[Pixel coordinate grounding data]
◆ ◆ ◆ ◆ ◆ ◆ ◆

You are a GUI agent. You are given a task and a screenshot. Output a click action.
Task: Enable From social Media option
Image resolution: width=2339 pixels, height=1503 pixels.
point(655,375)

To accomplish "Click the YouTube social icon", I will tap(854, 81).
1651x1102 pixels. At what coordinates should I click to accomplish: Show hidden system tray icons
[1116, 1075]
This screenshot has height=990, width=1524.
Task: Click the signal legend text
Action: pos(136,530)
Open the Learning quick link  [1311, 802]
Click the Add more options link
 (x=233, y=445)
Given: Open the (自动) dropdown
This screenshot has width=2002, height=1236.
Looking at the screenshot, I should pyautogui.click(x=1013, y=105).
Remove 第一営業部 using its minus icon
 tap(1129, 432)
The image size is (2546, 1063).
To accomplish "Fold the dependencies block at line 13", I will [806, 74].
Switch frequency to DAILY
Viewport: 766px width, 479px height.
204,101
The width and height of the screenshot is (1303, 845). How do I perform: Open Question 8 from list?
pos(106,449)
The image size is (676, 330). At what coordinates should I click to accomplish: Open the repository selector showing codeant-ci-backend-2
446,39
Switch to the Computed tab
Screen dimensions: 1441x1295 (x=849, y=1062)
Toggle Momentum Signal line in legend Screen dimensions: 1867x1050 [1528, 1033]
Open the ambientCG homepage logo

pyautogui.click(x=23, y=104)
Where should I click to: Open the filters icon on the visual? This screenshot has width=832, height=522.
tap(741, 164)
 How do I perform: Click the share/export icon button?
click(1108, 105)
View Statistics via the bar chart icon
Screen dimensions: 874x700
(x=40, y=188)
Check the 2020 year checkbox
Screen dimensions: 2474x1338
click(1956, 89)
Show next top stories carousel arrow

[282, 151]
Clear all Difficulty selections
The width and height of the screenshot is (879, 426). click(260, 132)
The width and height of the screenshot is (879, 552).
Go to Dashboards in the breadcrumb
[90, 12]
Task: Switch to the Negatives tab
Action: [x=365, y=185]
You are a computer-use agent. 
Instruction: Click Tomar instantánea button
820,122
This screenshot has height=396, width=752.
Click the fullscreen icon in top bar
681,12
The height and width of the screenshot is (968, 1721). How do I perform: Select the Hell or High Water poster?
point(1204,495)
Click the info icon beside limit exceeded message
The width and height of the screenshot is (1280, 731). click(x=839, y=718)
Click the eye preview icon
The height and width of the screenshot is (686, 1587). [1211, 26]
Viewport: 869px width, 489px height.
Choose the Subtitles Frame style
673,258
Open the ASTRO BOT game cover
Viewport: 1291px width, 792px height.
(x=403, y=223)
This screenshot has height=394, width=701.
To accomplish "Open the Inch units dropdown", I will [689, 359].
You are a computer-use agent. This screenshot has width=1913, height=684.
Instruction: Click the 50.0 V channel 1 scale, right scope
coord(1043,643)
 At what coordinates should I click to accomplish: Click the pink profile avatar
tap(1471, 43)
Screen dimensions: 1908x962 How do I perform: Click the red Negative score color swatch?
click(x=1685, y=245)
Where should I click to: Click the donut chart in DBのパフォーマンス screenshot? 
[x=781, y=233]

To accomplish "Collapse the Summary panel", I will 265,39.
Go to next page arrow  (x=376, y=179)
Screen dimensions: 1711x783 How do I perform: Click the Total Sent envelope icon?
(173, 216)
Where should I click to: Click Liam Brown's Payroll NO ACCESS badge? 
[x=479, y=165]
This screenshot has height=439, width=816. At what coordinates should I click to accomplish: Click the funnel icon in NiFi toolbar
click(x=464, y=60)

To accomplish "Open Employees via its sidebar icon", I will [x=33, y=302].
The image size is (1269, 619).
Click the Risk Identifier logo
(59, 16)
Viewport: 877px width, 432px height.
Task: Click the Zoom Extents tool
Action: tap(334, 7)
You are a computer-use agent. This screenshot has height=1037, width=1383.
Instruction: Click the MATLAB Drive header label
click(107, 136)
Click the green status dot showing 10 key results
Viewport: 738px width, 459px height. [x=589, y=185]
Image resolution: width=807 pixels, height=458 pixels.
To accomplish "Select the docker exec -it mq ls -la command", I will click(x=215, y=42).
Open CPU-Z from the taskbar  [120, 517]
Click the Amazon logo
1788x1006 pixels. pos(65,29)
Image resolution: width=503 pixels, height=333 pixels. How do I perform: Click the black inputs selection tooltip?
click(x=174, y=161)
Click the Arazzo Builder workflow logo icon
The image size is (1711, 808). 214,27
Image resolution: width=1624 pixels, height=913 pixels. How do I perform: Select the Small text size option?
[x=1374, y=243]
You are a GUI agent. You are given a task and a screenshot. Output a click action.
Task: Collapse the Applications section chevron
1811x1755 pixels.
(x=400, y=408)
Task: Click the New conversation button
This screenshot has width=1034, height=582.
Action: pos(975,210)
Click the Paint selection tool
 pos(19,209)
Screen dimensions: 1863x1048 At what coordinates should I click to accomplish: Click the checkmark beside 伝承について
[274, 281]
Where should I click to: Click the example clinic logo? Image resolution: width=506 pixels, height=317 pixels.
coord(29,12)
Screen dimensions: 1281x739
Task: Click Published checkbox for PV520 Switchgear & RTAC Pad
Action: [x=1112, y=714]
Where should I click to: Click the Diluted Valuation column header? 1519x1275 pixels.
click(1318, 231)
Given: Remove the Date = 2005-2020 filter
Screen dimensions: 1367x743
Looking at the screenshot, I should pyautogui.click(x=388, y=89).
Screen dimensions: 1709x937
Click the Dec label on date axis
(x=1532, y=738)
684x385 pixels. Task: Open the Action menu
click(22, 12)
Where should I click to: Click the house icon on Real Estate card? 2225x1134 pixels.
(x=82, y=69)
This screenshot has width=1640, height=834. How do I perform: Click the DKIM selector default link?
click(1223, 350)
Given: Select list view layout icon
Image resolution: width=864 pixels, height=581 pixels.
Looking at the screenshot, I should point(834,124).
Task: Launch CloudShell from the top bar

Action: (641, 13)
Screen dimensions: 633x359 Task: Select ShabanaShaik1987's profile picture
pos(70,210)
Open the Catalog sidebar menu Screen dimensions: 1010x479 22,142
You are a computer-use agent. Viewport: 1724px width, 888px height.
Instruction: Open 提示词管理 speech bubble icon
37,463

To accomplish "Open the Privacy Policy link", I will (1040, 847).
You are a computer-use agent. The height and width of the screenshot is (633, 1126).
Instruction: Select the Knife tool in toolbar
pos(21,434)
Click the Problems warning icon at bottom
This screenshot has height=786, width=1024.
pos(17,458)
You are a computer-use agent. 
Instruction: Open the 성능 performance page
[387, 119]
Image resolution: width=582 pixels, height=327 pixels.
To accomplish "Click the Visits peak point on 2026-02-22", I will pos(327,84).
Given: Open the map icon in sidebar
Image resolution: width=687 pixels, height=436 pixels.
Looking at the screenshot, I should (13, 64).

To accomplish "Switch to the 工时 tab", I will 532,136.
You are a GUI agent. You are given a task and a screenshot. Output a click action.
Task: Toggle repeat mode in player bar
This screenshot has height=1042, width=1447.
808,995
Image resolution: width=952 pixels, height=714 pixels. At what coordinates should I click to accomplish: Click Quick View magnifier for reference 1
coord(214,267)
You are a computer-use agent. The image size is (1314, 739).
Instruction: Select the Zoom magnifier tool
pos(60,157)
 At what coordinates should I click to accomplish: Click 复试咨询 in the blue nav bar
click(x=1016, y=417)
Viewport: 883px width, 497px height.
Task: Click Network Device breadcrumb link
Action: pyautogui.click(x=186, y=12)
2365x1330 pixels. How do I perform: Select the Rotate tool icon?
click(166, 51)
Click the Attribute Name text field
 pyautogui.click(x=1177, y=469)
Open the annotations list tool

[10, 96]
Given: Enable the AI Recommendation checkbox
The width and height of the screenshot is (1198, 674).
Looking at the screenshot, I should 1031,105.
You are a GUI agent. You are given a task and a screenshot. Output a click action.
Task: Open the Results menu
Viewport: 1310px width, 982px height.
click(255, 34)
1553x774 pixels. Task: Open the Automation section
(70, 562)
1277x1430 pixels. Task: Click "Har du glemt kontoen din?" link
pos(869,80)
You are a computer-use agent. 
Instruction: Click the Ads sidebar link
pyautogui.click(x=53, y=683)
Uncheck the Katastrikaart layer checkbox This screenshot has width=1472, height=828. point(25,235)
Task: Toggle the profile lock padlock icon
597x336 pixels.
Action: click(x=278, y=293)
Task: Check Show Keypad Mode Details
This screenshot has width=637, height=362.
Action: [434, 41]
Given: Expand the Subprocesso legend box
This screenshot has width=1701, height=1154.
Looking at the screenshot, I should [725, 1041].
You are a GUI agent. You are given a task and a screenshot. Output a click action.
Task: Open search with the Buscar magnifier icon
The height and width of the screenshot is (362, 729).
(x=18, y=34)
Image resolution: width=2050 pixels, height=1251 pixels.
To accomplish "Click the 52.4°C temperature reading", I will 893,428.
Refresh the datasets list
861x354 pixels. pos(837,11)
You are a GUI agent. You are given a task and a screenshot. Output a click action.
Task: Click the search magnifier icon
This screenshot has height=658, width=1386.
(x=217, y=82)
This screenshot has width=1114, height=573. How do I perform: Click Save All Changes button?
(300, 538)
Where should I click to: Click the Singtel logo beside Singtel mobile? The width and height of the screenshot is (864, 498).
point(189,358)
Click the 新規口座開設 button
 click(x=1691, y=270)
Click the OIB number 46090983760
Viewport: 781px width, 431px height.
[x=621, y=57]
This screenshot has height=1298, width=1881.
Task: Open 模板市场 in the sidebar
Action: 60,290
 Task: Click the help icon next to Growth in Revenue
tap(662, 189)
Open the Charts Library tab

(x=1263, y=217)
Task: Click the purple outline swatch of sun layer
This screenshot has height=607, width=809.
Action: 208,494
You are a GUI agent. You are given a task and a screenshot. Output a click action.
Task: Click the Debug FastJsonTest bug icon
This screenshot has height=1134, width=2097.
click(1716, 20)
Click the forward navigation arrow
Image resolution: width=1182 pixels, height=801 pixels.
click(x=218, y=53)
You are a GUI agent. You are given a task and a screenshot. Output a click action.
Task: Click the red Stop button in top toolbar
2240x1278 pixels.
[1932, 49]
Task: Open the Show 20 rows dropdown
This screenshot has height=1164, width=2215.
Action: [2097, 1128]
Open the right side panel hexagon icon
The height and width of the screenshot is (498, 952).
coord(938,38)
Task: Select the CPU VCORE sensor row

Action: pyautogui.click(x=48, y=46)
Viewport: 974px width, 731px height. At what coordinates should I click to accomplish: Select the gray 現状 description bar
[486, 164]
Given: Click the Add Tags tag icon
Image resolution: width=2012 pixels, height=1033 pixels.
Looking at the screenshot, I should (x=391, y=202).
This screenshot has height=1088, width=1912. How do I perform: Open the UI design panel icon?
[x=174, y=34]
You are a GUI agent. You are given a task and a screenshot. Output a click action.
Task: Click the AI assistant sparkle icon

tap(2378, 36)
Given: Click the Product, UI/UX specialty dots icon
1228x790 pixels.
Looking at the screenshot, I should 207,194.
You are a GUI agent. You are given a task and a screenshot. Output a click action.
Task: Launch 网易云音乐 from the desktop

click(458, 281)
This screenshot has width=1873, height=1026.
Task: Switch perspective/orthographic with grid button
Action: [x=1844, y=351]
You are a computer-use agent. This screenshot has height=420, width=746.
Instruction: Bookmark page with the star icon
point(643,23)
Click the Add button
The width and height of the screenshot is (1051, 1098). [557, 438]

◆ ◆ ◆ ◆ ◆ ◆ ◆

[Exercise brief] Wherever a line in the data above contains the word "computer", copy that line.

[Exercise solution]
You are a computer-use agent. 
You are a computer-use agent. This screenshot has width=1913, height=684.
You are a computer-use agent. This screenshot has height=1037, width=1383.
You are a computer-use agent. Viewport: 1724px width, 888px height.
You are a computer-use agent. The height and width of the screenshot is (633, 1126).
You are a computer-use agent. 
You are a computer-use agent. The image size is (1314, 739).
You are a computer-use agent. 
You are a computer-use agent. This screenshot has height=420, width=746.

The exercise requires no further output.